/---

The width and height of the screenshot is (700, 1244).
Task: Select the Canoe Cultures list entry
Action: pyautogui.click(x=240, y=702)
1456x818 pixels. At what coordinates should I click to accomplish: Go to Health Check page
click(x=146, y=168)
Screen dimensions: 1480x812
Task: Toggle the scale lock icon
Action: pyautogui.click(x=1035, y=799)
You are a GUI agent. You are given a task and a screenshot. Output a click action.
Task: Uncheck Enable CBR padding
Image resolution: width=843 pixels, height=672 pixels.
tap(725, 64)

\---
/---

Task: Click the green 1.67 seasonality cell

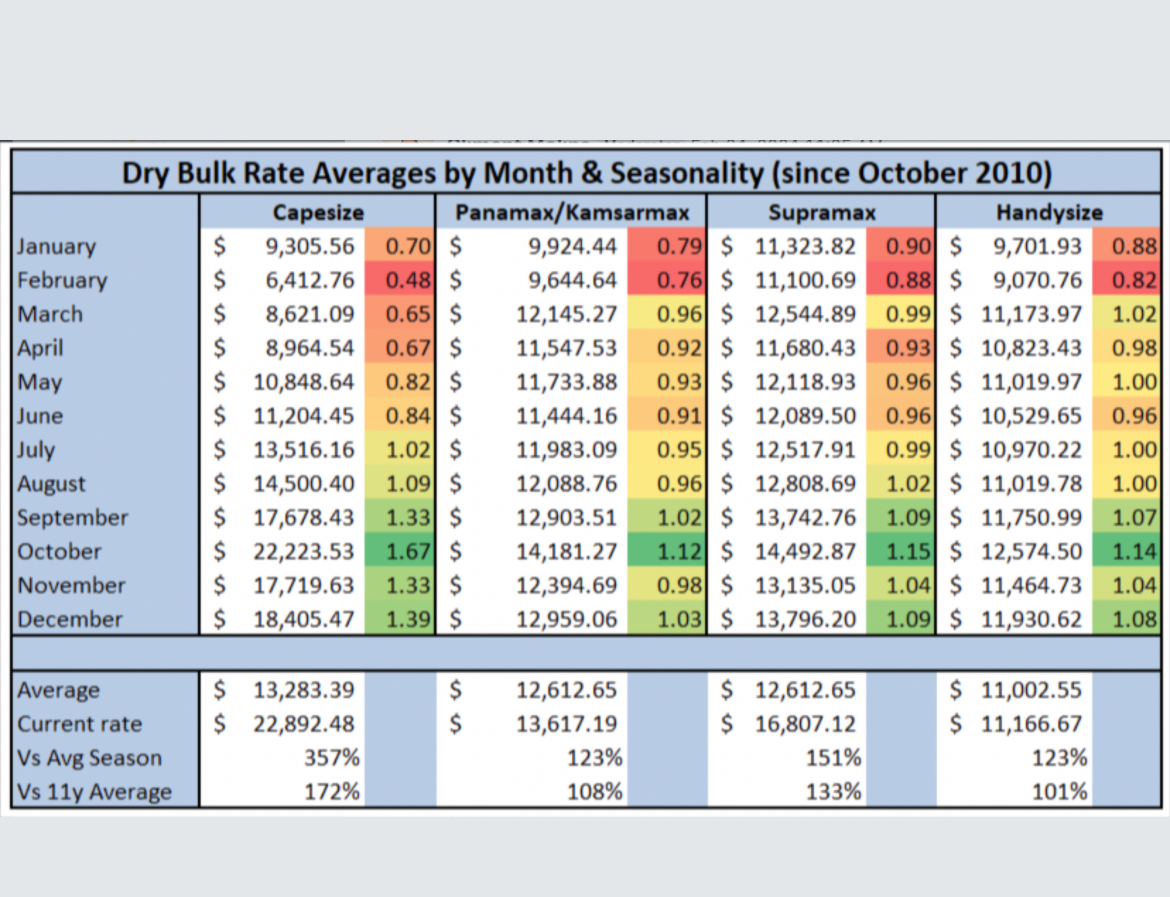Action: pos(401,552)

\---
/---

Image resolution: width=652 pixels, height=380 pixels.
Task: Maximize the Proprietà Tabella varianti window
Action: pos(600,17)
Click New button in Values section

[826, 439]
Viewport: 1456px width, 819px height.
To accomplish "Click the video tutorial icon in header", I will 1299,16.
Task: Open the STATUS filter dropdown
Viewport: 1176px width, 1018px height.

\---

* **Task details**
Output every line of the material above, unchanged, from the line containing "The width and" down to the line containing "tap(725, 64)", both included.

* **Response to this exercise**
The width and height of the screenshot is (700, 1244).
Task: Select the Canoe Cultures list entry
Action: pyautogui.click(x=240, y=702)
1456x818 pixels. At what coordinates should I click to accomplish: Go to Health Check page
click(x=146, y=168)
Screen dimensions: 1480x812
Task: Toggle the scale lock icon
Action: pyautogui.click(x=1035, y=799)
You are a GUI agent. You are given a task and a screenshot. Output a click action.
Task: Uncheck Enable CBR padding
Image resolution: width=843 pixels, height=672 pixels.
tap(725, 64)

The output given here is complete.